• _WORK ORDER 1_
In the article on vaccination records in NSW child care, what share of 5-year-olds in postcodes around Byron Bay is fully immunized?
• _WORK ORDER 2_
How would you render this sentence from the article on vaccination records in NSW child care into Spanish: "Two of the 12 targeted child-care centres declined to participate in the study."
• _WORK ORDER 3_
Carry the article on vaccination records in NSW child care forward from its final sentence.

• _PAGE TEXT_

Amended NSW legislation requiring child care centres to record the vaccination status of enrolled children has succeeded in reminding families of the need to keep vaccinations up to date.

However, there has been little if any impact on those families regarding themselves as ‘conscientious objectors’, or vaccine refusers.

These are the key results of research* conducted at child-care centres in the NSW Northern Rivers by a team that included Dr Sabrina Pit of the University Centre for Rural Health North Coast, and Marianne Trent of the North Coast Public Health Unit. Two of the 12 targeted child-care centres declined to participate in the study.

The research, published in the journal Public Health Research & Practice, was conducted in an area with one of Australia’s lowest vaccination rates and the highest number of refusers.

The national average for full immunisation of 5-year-old children is 91.5%, but postcodes around Byron Bay drop to just 66.7% of 5-year-olds being fully immunised.

The study said a similar localised trend had been noted in the US where growing anti-vaccination sentiment has seen parents vaccinating selectively or refusing vaccinations. This has led to “geographic clustering of unvaccinated children who have a higher risk of contracting vaccine-preventable diseases”.

The issue hit the news recently when a much-criticised film promoting anti-vaccination, Vaxxed: From Cover-up to Catastrophe, was pulled from the Tribeca Film Festival in New York. The film was directed by the discredited, former UK doctor Andrew Wakefield who wrote fallaciously of a connection between the measles, mumps and rubella vaccine with autism.

The researchers focused on the compliance of Northern Rivers child-care facilities in collecting evidence of complete vaccination or approved exemption before allowing a child’s enrolment. This requirement is in accordance with a recent amendment to the NSW Public Health Amendment (Vaccination of Children Attending Child Care Facilities) Act 2013.

• _EXTRACTED RECORDS_
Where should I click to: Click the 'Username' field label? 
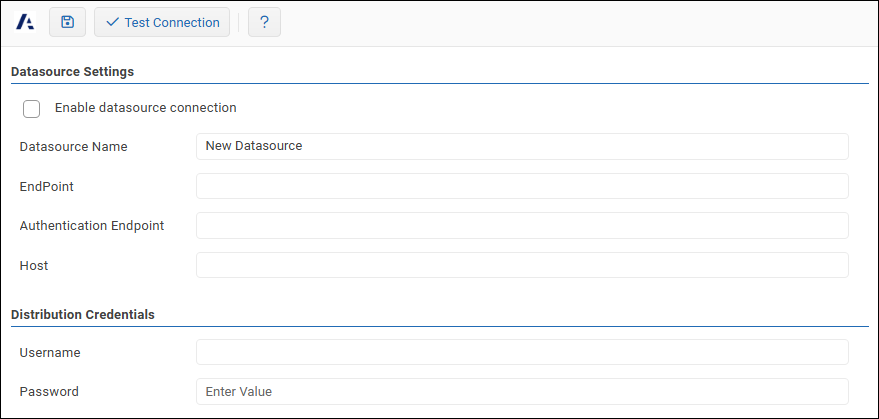(x=50, y=353)
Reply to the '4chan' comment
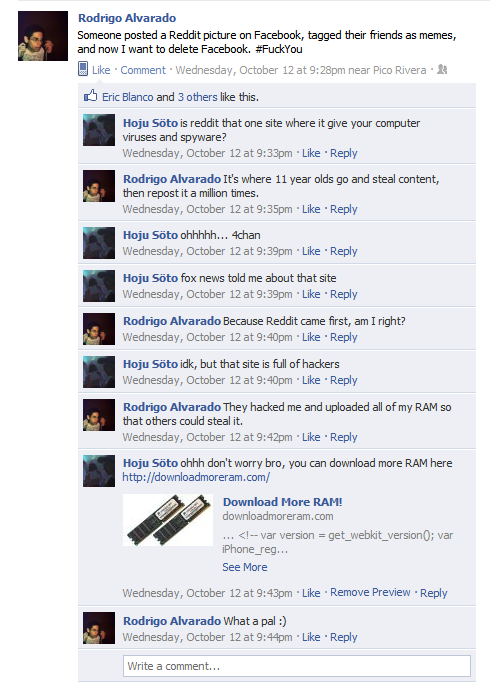Image resolution: width=490 pixels, height=688 pixels. point(344,251)
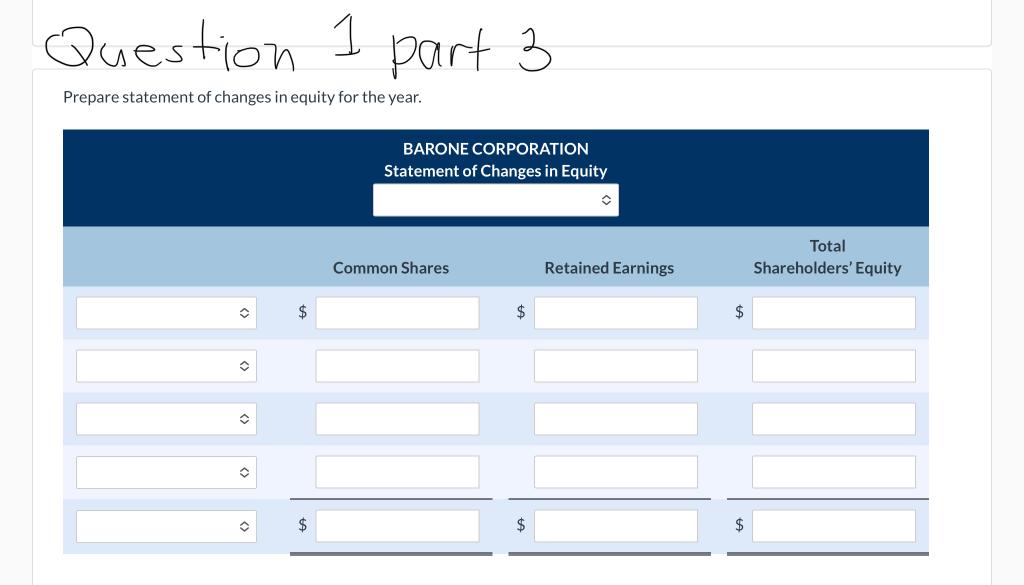Click the first row Common Shares input
Screen dimensions: 1024x585
(x=397, y=313)
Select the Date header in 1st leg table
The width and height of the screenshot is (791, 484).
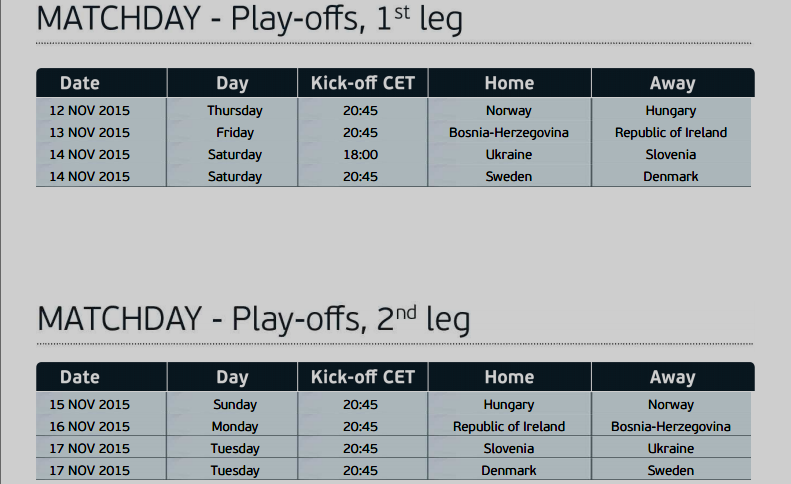click(x=80, y=83)
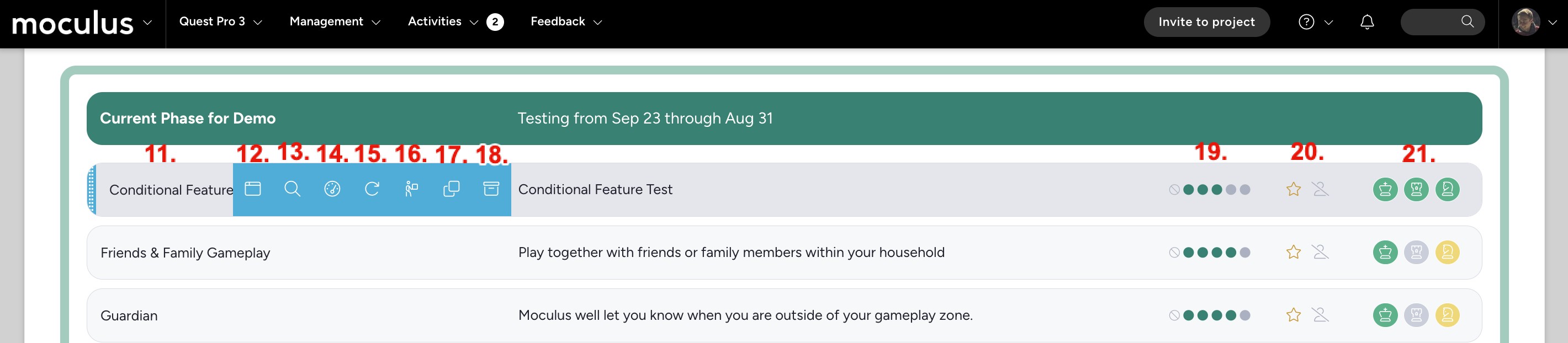Click the search field in top bar
This screenshot has width=1568, height=343.
[x=1442, y=22]
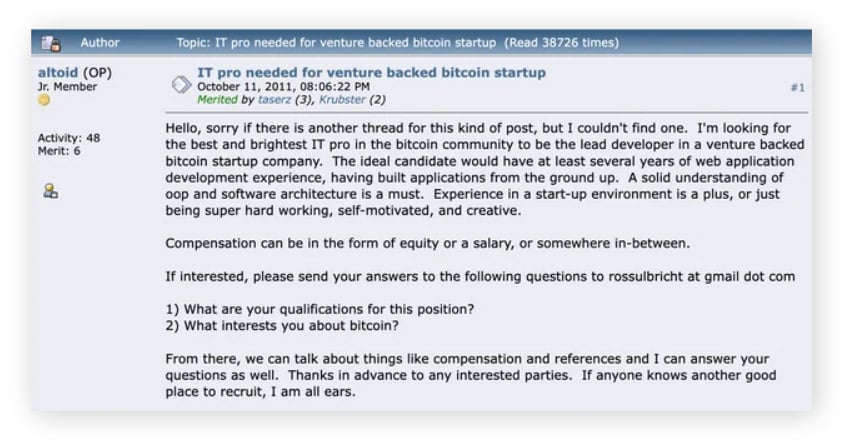843x441 pixels.
Task: Click the Jr. Member rank label
Action: pyautogui.click(x=67, y=87)
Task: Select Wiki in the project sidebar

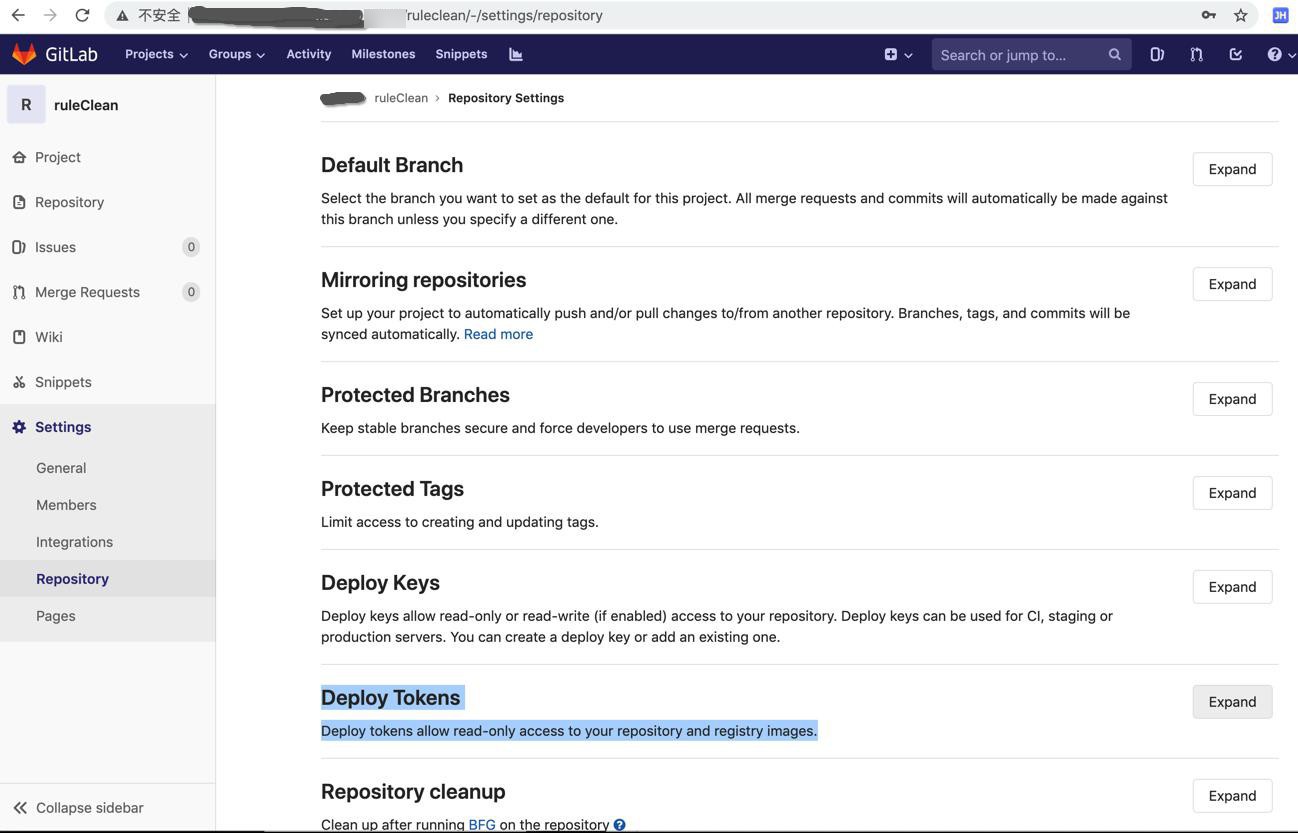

• _TASK OUTPUT 1_
66.7%

• _TASK OUTPUT 2_
Dos de los 12 centros de cuidado infantil seleccionados se negaron a participar en el estudio.

• _TASK OUTPUT 3_
While non-vaccinated children may still attend child care, a centre’s failure to record vaccination status makes it liable for prosecution. Having proper records means that as a precautionary measure non-vaccinated children can be excluded in the event of an infectious disease outbreak.

The children of parents with an approved Vaccination Objection form can attend childcare, but under the “No Jab-No Pay” provision are not entitled to receive the Centrelink benefits attached to vaccination. These benefits are the Commonwealth’s Child Care Benefit and Child Care Rebate, and the Family Tax Benefit Part A. Conscientious objection is no longer an exemption category for family vaccination requirements.

Marianne Trent said it was unlikely that the compliance effects of the No Jab-No Pay policy would be seen until at least the September 2016 data is recorded.

Interviews with centre directors showed they felt the NSW amendment was “a positive step in improving vaccination rates”, with its impact being largely complementary to other components of the vaccination policy.

The interviewees felt the change had been successfully implemented, and particularly fulfilled its aim of prompting parents who had forgotten to vaccinate.

This accords with comments by NSW Health Minister Jillian Skinner who said recording a child’s vaccination status is part of a “multifaceted approach to lifting the vaccination rate.”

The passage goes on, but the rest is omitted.